(Stored data)
-----

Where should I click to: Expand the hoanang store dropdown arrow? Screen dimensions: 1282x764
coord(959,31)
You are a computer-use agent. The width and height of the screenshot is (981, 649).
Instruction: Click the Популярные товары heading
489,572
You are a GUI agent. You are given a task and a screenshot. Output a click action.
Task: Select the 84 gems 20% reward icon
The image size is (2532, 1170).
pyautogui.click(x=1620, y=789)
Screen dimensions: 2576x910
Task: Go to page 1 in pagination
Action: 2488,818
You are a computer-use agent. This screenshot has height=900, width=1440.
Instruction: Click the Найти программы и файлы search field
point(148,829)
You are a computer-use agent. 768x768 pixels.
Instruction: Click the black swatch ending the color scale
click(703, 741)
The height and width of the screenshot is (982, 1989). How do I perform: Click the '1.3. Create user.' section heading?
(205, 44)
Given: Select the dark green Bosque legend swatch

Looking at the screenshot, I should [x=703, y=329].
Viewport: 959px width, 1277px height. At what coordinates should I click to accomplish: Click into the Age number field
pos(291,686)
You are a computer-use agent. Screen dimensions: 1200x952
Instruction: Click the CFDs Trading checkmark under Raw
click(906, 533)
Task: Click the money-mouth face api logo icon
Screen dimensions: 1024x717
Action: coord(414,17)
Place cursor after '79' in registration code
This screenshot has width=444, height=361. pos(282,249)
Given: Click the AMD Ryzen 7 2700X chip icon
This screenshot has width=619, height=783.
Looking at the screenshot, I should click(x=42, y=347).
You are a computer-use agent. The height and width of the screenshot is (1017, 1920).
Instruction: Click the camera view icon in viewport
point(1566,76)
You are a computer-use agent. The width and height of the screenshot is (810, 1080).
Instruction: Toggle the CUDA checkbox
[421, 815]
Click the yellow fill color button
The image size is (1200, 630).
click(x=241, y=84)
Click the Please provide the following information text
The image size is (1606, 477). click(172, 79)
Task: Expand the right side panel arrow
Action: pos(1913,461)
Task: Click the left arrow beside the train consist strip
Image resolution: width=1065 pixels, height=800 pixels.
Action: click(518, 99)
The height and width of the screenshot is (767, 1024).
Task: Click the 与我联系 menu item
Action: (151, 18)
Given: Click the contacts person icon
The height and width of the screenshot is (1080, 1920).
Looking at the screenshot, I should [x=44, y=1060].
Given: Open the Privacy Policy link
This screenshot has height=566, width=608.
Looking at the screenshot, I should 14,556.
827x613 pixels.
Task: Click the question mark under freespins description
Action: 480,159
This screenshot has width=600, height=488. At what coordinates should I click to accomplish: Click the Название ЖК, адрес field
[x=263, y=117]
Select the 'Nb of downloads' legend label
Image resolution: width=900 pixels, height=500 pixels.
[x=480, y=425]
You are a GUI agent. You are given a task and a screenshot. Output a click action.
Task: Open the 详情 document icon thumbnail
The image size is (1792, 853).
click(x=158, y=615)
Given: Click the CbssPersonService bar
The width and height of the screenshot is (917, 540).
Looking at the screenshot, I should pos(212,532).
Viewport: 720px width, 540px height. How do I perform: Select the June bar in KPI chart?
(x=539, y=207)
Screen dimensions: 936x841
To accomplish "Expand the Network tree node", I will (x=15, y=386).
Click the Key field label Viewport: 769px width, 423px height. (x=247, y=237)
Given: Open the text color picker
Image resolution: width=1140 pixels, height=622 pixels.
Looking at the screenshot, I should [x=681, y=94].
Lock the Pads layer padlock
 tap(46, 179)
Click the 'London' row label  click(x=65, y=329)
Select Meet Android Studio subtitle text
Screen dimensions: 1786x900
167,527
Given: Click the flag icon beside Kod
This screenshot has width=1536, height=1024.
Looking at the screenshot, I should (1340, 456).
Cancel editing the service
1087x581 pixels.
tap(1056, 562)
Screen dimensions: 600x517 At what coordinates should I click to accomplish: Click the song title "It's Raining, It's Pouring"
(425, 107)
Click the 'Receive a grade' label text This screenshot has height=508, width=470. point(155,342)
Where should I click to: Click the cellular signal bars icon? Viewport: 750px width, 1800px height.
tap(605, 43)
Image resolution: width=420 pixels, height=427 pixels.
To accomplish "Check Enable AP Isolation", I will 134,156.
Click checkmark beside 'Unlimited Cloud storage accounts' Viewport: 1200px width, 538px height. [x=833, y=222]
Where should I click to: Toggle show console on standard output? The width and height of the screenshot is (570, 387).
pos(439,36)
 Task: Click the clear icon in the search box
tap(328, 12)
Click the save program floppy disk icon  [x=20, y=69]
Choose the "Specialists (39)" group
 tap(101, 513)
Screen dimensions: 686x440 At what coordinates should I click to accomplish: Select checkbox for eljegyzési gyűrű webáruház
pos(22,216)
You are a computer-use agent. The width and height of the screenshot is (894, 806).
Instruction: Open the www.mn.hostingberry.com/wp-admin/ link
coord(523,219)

-----

Among the entries above, find the line with "Instruction: Toggle the CUDA checkbox" and the line with "Given: Click the contacts person icon"; give again exactly these two lines and all lines between them.

• [COMPLETED TASK]:
Instruction: Toggle the CUDA checkbox
[421, 815]
Click the yellow fill color button
The image size is (1200, 630).
click(x=241, y=84)
Click the Please provide the following information text
The image size is (1606, 477). click(172, 79)
Task: Expand the right side panel arrow
Action: pos(1913,461)
Task: Click the left arrow beside the train consist strip
Image resolution: width=1065 pixels, height=800 pixels.
Action: click(518, 99)
The height and width of the screenshot is (767, 1024).
Task: Click the 与我联系 menu item
Action: (151, 18)
Given: Click the contacts person icon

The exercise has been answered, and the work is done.